• Input
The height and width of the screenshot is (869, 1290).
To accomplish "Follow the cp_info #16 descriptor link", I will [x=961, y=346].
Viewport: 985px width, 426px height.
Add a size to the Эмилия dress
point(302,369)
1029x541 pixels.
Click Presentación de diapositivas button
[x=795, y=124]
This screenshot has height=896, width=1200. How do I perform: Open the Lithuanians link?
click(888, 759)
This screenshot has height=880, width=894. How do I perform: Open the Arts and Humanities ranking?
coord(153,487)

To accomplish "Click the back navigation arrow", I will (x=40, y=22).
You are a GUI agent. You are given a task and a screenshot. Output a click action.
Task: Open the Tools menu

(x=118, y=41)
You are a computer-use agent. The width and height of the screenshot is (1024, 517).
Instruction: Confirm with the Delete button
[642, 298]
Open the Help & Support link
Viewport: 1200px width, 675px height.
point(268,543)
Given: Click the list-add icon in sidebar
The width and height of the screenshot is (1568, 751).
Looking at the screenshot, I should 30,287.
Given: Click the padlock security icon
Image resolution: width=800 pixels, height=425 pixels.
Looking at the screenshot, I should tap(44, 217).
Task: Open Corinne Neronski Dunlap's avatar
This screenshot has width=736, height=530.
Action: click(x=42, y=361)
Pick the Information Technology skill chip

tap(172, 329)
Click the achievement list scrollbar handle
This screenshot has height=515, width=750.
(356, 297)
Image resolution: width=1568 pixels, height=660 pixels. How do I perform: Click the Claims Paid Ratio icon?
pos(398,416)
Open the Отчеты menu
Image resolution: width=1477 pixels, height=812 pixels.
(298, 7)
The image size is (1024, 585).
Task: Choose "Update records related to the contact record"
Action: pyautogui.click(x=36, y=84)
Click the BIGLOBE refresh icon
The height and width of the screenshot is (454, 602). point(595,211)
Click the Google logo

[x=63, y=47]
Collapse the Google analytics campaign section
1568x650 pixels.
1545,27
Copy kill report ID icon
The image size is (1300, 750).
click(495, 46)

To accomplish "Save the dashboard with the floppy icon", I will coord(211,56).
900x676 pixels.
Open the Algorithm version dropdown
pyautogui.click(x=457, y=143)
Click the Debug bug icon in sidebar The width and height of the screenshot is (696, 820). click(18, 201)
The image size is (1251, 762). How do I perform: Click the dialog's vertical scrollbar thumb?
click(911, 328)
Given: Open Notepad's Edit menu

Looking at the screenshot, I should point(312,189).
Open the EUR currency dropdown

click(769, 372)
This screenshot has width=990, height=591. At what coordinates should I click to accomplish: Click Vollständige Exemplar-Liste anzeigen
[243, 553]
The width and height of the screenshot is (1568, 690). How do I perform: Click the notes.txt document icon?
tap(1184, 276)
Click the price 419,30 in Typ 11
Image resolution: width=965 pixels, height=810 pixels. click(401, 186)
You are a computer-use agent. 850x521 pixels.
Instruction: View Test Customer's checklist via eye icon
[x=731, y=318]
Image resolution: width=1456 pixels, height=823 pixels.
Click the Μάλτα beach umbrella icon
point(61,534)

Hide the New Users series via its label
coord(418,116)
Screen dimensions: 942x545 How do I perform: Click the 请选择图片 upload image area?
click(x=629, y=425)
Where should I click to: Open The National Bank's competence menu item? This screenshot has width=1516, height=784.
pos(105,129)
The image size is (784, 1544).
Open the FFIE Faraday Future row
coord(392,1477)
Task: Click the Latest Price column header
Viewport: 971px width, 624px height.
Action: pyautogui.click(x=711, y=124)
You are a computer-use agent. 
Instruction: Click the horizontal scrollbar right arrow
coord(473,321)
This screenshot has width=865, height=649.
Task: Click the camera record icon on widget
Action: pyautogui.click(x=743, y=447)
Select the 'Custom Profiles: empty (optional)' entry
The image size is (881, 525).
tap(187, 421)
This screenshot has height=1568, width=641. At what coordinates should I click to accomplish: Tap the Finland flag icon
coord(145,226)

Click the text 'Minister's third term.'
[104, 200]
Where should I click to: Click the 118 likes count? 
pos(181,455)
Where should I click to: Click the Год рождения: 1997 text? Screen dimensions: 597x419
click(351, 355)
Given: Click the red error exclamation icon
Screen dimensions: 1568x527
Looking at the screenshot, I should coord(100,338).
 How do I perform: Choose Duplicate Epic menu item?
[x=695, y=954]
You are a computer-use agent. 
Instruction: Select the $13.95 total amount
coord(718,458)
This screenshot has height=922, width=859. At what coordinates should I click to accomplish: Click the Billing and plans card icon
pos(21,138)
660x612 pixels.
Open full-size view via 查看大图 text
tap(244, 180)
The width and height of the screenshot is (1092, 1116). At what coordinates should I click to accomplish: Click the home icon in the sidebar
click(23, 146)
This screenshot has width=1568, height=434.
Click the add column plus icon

• Exercise prompt
Give back the entries above precisely as they appear.

• Solution to the problem
The height and width of the screenshot is (869, 1290).
To accomplish "Follow the cp_info #16 descriptor link", I will [x=961, y=346].
Viewport: 985px width, 426px height.
Add a size to the Эмилия dress
point(302,369)
1029x541 pixels.
Click Presentación de diapositivas button
[x=795, y=124]
This screenshot has height=896, width=1200. How do I perform: Open the Lithuanians link?
click(888, 759)
This screenshot has height=880, width=894. How do I perform: Open the Arts and Humanities ranking?
coord(153,487)

To accomplish "Click the back navigation arrow", I will (x=40, y=22).
You are a GUI agent. You are given a task and a screenshot. Output a click action.
Task: Open the Tools menu

(x=118, y=41)
You are a computer-use agent. The width and height of the screenshot is (1024, 517).
Instruction: Confirm with the Delete button
[642, 298]
Open the Help & Support link
Viewport: 1200px width, 675px height.
point(268,543)
Given: Click the list-add icon in sidebar
The width and height of the screenshot is (1568, 751).
Looking at the screenshot, I should 30,287.
Given: Click the padlock security icon
Image resolution: width=800 pixels, height=425 pixels.
Looking at the screenshot, I should tap(44, 217).
Task: Open Corinne Neronski Dunlap's avatar
This screenshot has width=736, height=530.
Action: click(x=42, y=361)
Pick the Information Technology skill chip

tap(172, 329)
Click the achievement list scrollbar handle
This screenshot has height=515, width=750.
(356, 297)
Image resolution: width=1568 pixels, height=660 pixels. How do I perform: Click the Claims Paid Ratio icon?
pos(398,416)
Open the Отчеты menu
Image resolution: width=1477 pixels, height=812 pixels.
(298, 7)
The image size is (1024, 585).
Task: Choose "Update records related to the contact record"
Action: pyautogui.click(x=36, y=84)
Click the BIGLOBE refresh icon
The height and width of the screenshot is (454, 602). point(595,211)
Click the Google logo

[x=63, y=47]
Collapse the Google analytics campaign section
1568x650 pixels.
1545,27
Copy kill report ID icon
The image size is (1300, 750).
click(495, 46)

To accomplish "Save the dashboard with the floppy icon", I will coord(211,56).
900x676 pixels.
Open the Algorithm version dropdown
pyautogui.click(x=457, y=143)
Click the Debug bug icon in sidebar The width and height of the screenshot is (696, 820). click(18, 201)
The image size is (1251, 762). How do I perform: Click the dialog's vertical scrollbar thumb?
click(911, 328)
Given: Open Notepad's Edit menu

Looking at the screenshot, I should point(312,189).
Open the EUR currency dropdown

click(769, 372)
This screenshot has width=990, height=591. At what coordinates should I click to accomplish: Click Vollständige Exemplar-Liste anzeigen
[243, 553]
The width and height of the screenshot is (1568, 690). How do I perform: Click the notes.txt document icon?
tap(1184, 276)
Click the price 419,30 in Typ 11
Image resolution: width=965 pixels, height=810 pixels. click(401, 186)
You are a computer-use agent. 850x521 pixels.
Instruction: View Test Customer's checklist via eye icon
[x=731, y=318]
Image resolution: width=1456 pixels, height=823 pixels.
Click the Μάλτα beach umbrella icon
point(61,534)

Hide the New Users series via its label
coord(418,116)
Screen dimensions: 942x545 How do I perform: Click the 请选择图片 upload image area?
click(x=629, y=425)
Where should I click to: Open The National Bank's competence menu item? This screenshot has width=1516, height=784.
pos(105,129)
The image size is (784, 1544).
Open the FFIE Faraday Future row
coord(392,1477)
Task: Click the Latest Price column header
Viewport: 971px width, 624px height.
Action: pyautogui.click(x=711, y=124)
You are a computer-use agent. 
Instruction: Click the horizontal scrollbar right arrow
coord(473,321)
This screenshot has width=865, height=649.
Task: Click the camera record icon on widget
Action: pyautogui.click(x=743, y=447)
Select the 'Custom Profiles: empty (optional)' entry
The image size is (881, 525).
tap(187, 421)
This screenshot has height=1568, width=641. At what coordinates should I click to accomplish: Tap the Finland flag icon
coord(145,226)

Click the text 'Minister's third term.'
[104, 200]
Where should I click to: Click the 118 likes count? 
pos(181,455)
Where should I click to: Click the Год рождения: 1997 text? Screen dimensions: 597x419
click(351, 355)
Given: Click the red error exclamation icon
Screen dimensions: 1568x527
Looking at the screenshot, I should coord(100,338).
 How do I perform: Choose Duplicate Epic menu item?
[x=695, y=954]
You are a computer-use agent. 
Instruction: Select the $13.95 total amount
coord(718,458)
This screenshot has height=922, width=859. At what coordinates should I click to accomplish: Click the Billing and plans card icon
pos(21,138)
660x612 pixels.
Open full-size view via 查看大图 text
tap(244, 180)
The width and height of the screenshot is (1092, 1116). At what coordinates should I click to accomplish: Click the home icon in the sidebar
click(23, 146)
This screenshot has width=1568, height=434.
Click the add column plus icon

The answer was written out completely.